Leo Pum’s exhibition for Pluto presents a manifesto where human intervention in the geological biotope implies a technology-nature relationship based on alchemy as a proto-scientific practice.
This geological laboratory-deposit consists of “living machines” and mechanical prototypes that provoke an epiphany of connection between software and hardware based on the runic alphabet of electronic symbology. The codes that conform it are a fundamental part of the structure of contemporary modes of production and therefore part of the automatism that constructs today’s reality. An automatism that, in this case, presents itself as a functioning mechanism on its own. The complex unconscious independence that ends up being a hidden reality of active object-subjects, bringing with it a mysterious reason for being, a kind of magical process.

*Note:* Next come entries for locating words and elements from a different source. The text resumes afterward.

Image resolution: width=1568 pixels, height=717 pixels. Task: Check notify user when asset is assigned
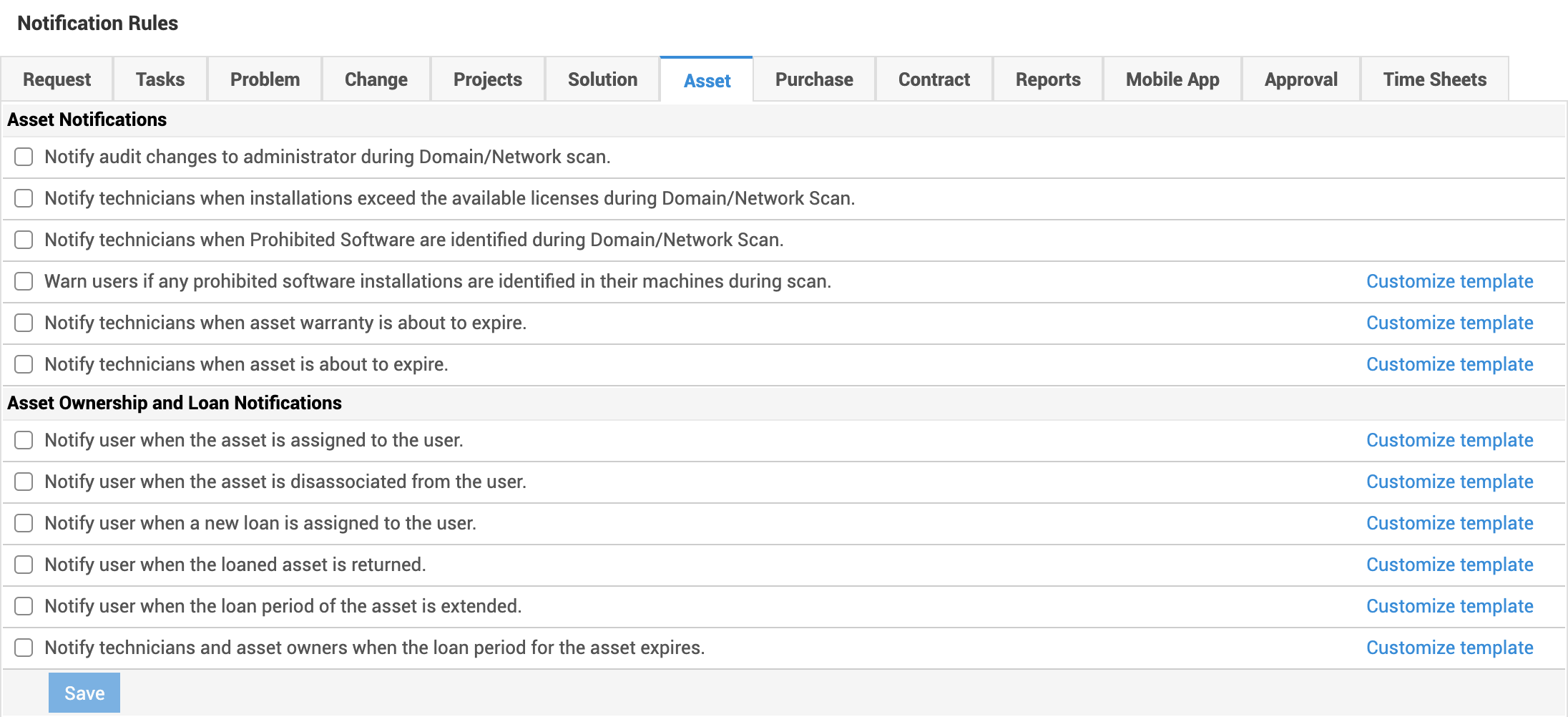point(24,440)
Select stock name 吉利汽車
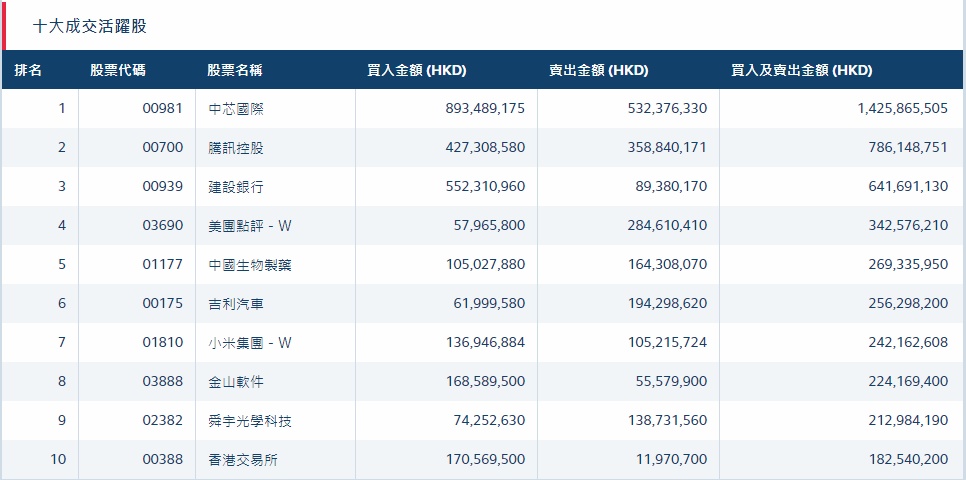Viewport: 966px width, 480px height. coord(236,304)
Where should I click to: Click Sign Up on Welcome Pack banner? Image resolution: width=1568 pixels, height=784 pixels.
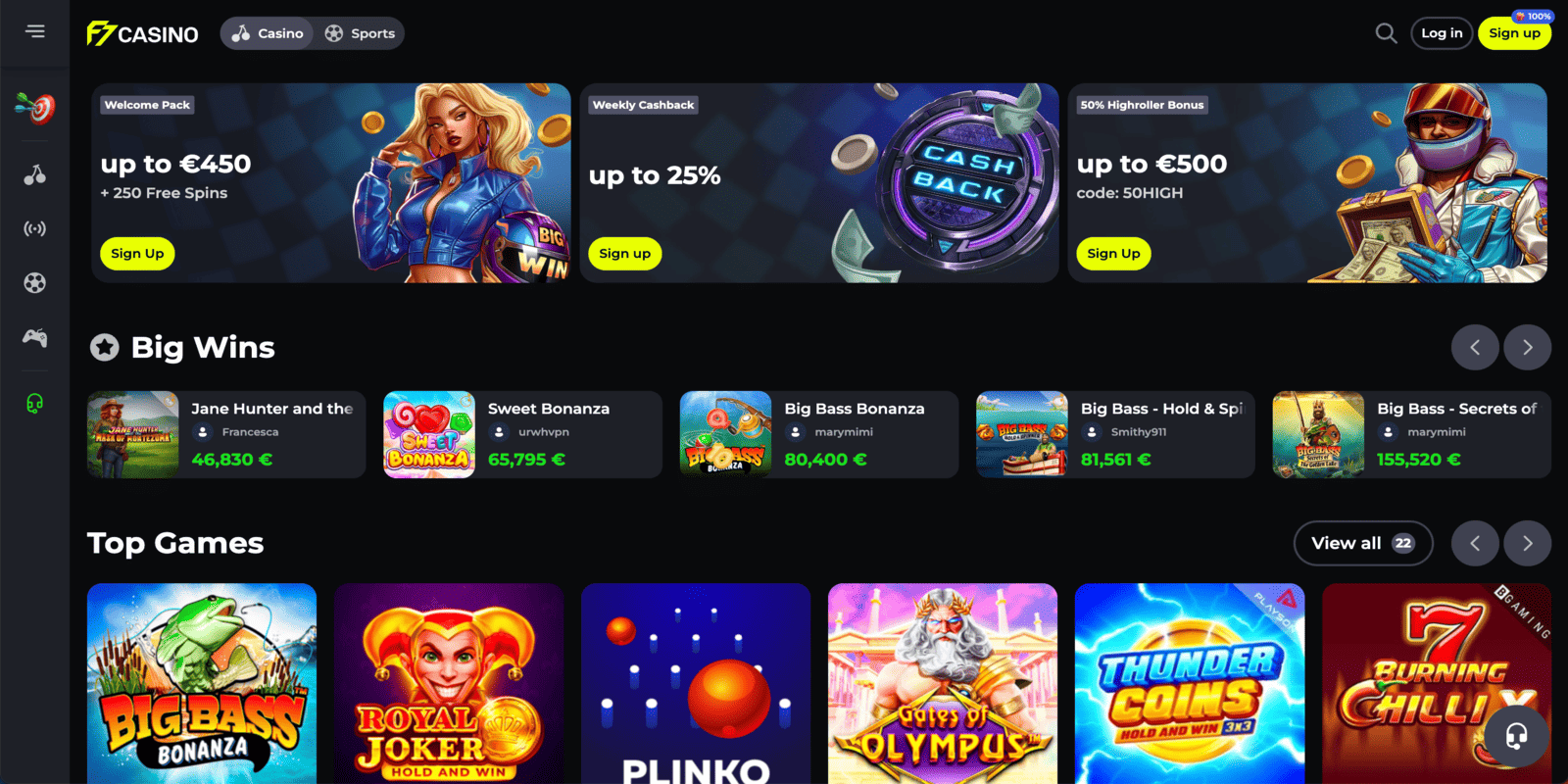coord(137,254)
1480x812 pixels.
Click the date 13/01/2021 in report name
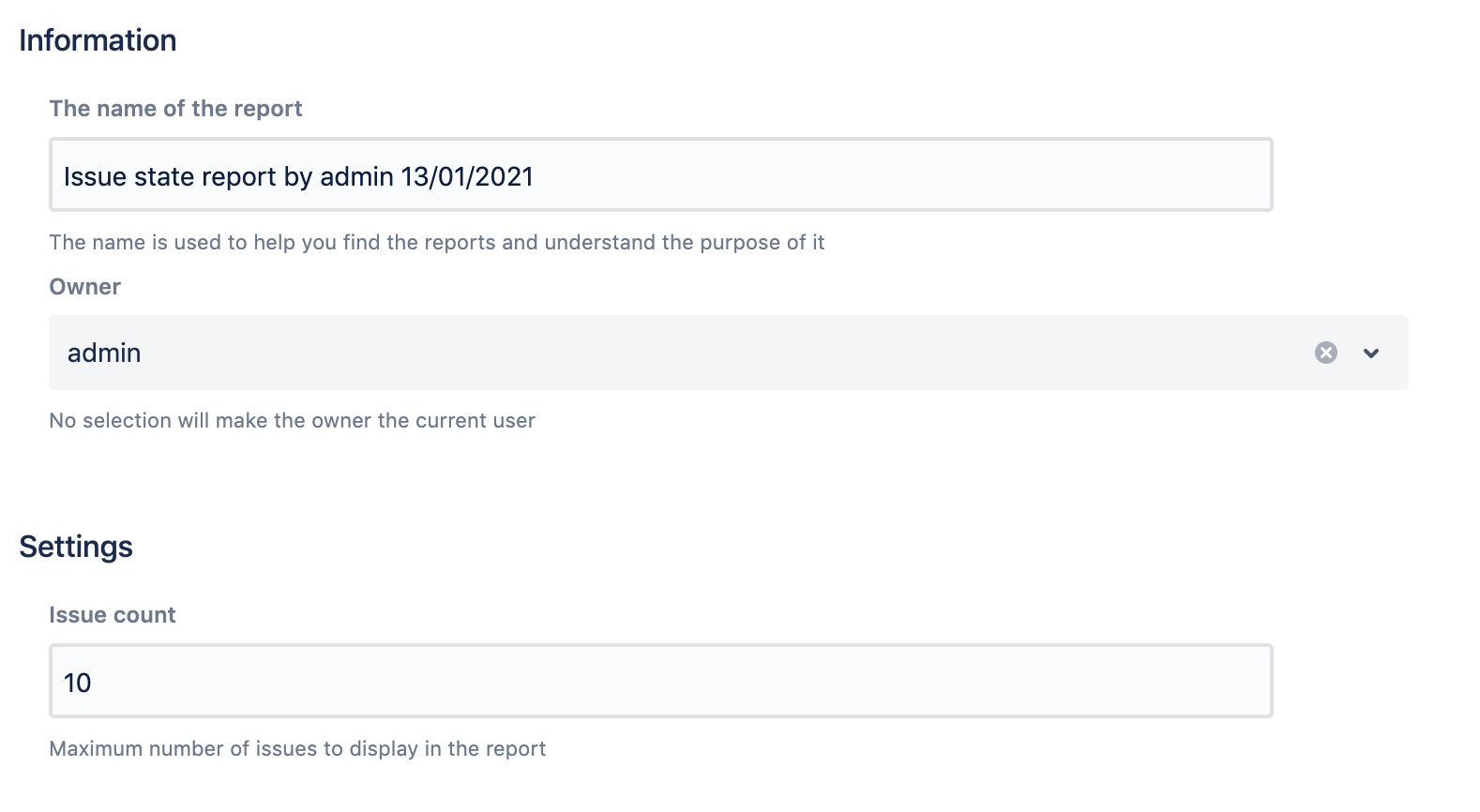(467, 177)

In the installation, we can see through these artifacts how matter is in constant intentional transformation. In this case, the accelerated conversion of rocks into objects of the Anthropocene, where interventionism is the way of being. Rocks and machines are the protagonists of this fiction where every object takes on a “pseudo-life” form a system of pieces that have a clear relationship with the underground world, a place where Gaia, the Earth as a living being, houses its innards and organs.
For the creation of this imagery, Leo is inspired by Mircea Eliade’s “The Forge and the Crucible”, a book that reveals the transcendence of these tasks in society, from symbology and culture to politics. Here, the amalgamation of legends, ceremonies, and rituals linked to the professions of miners, metallurgists, and alchemist artisans is shown, reflecting the evolution of people’s magical-spiritual perspective in the pre-industrial era regarding matter, from the moment they realized their ability to transform nature. That is why Leo coins the concept “Sygaldry”, which according to the imaginary world of Patrick Rothfuss in “The Name of the Wind”, is a way of manipulating nature through words, symbols and energy; being used to generate artifacts that help heal, illuminate, create weapons, transport, protect and serve various other purposes. In this way, Leo Pum summons a series of ceremonies that, based on his machines, bring to the contemporary perspective a worldview that was born centuries ago.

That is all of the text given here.